Question: What's the biggest reason for a bank to want to avoid foreclosure?
Answer: The cost and hassle of having to sell the home. Banks don't want to be realtors.

Question: Will a $7,000 tax credit to buyers of a foreclosed home encourage people to buy foreclosed homes instead of other homes?
Answer: Yes.

Question: Will having more buyers willing to look specifically at a foreclosed home reduce the cost to a bank of foreclosing on a person's home?
Answer: Yes.

Question: Then why is a $7,000 tax credit to buyers of foreclosed homes - a feature of the just-passed housing assistance bill - being sold as a "homeowner's assistance" bill? Won't it actually encourage banks to foreclose, and reduce their incentive to negotiate with homeowners who are in trouble?
Answer: ?

2 comments:

Steve and Katrina said...

The only thing that I can think (besides it being an election year) is this.

Why are so many homes being foreclosed?
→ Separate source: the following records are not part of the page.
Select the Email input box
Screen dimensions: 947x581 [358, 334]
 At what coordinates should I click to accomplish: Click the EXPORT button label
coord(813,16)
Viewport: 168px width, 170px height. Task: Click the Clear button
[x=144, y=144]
Because people are finding themselves #1 unable to pay their mortgage and #2 upside down on their home. The reason for two is because of supply and demand (since the supply >>> demand prices are dropping). If this $7,000 can increase demand then prices may start to stabilize (two big assumptions there) and people may have more incentive to stay in their homes and find a way to afford it or work with the bank to refinance.

Plus, since prices may have stabilized it could be easier to refinance since the bank is more likely to loan a higher amount against an asset that is not losing value.
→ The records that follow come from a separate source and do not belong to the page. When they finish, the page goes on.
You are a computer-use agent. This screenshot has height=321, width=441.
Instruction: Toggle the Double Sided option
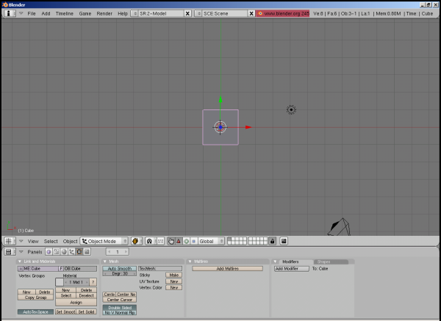[119, 307]
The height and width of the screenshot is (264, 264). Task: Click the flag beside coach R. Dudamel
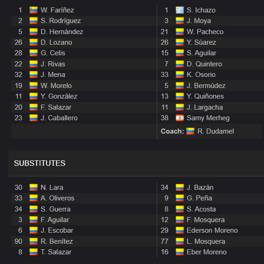click(x=190, y=131)
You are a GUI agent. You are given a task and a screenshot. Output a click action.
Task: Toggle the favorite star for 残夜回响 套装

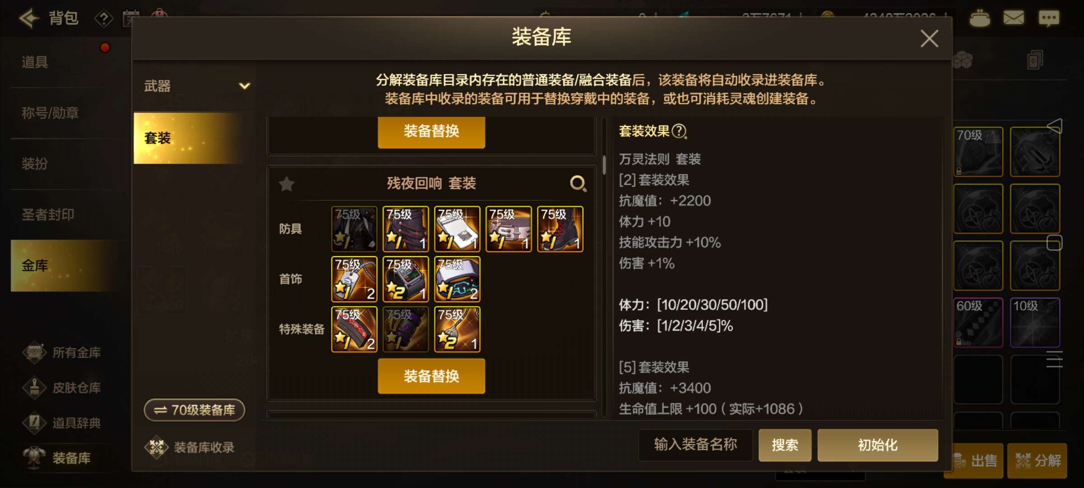coord(287,184)
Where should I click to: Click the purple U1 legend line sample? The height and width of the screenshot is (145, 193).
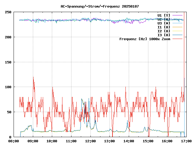[x=178, y=15]
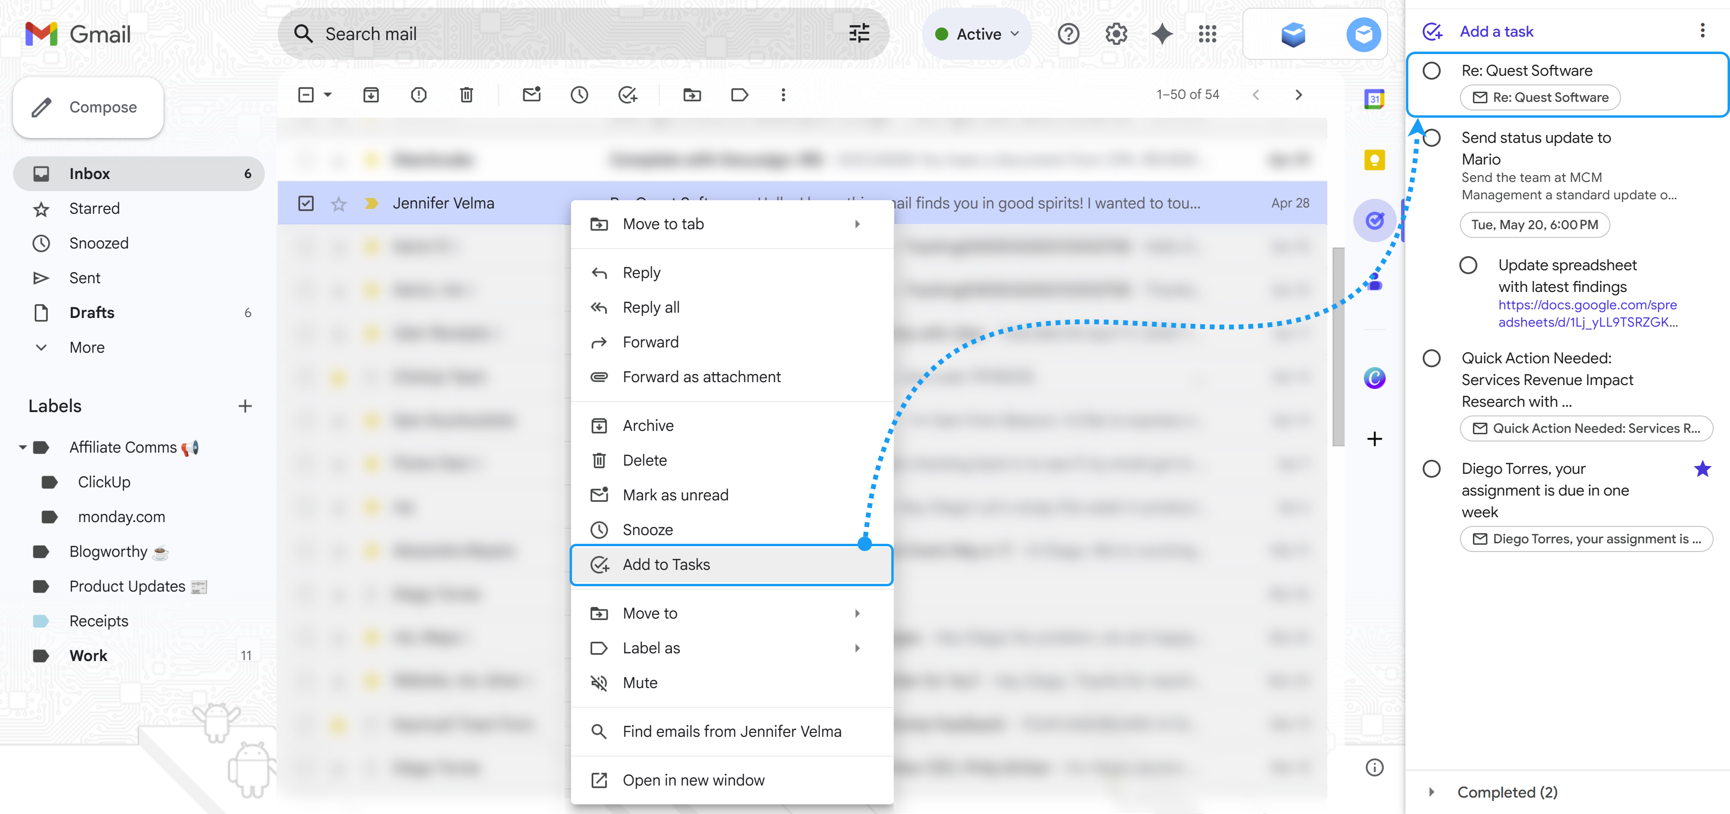Click the Add to Tasks toolbar icon
1730x814 pixels.
627,95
A lot of assumptions but after all it is our government in an election year.

-Dave said...

It's a reasonable argument, but the question remains: why only incentivize the buying of foreclosed homes? If the problem is national housing demand, then the solution needs to hit that broad market.

Reward the purchase of any home that is currently built or under construction (to avoid incentivizing the construction of new homes).

I agree that prices need to stabilize. I'm wary of any government program that tries to prop up prices because it's an unviable long-term solution (if prices are held artificially high, they still have to come down to clear the market). There's reason to try and slow the rate of descent, so prices don't plunge too far, only to rise sharply again.

But I think the government is simply trying, above all, to appear to be "doing something." What the economy really needs is the mounting weight of foreclosures to (1) hit banks whose elaborate mortgages are now backfiring, (2) encourage banks to negotiate with homeowners, and (3) provide a solid dose of reality to a market which was lacking it.

If the government always comes to the rescue, it not only means a load of debt for future generations, but it institutionalizes a lot of moral hazard. How many banks played fast and loose with the mortgage rules and terms, simply because they are "too big to fail" and they could count on government salvation?

Perhaps the worst part of the housing bust is that it comes early in an election year, drastically raising the odds that it will lead to some monumentally bad policy before November rolls around. At least there's seperate parties in control right now. I'd fear much worse boondogles if the Republicans held Congress (or Democrats the presidency), simply because there would be no effective dissent.

The dot-com bust injected a lot of much-needed reality back into the stock market. People who lost their shirts in that did not get a lot of government support to recoup their losses. I believe the same should be true in this situation.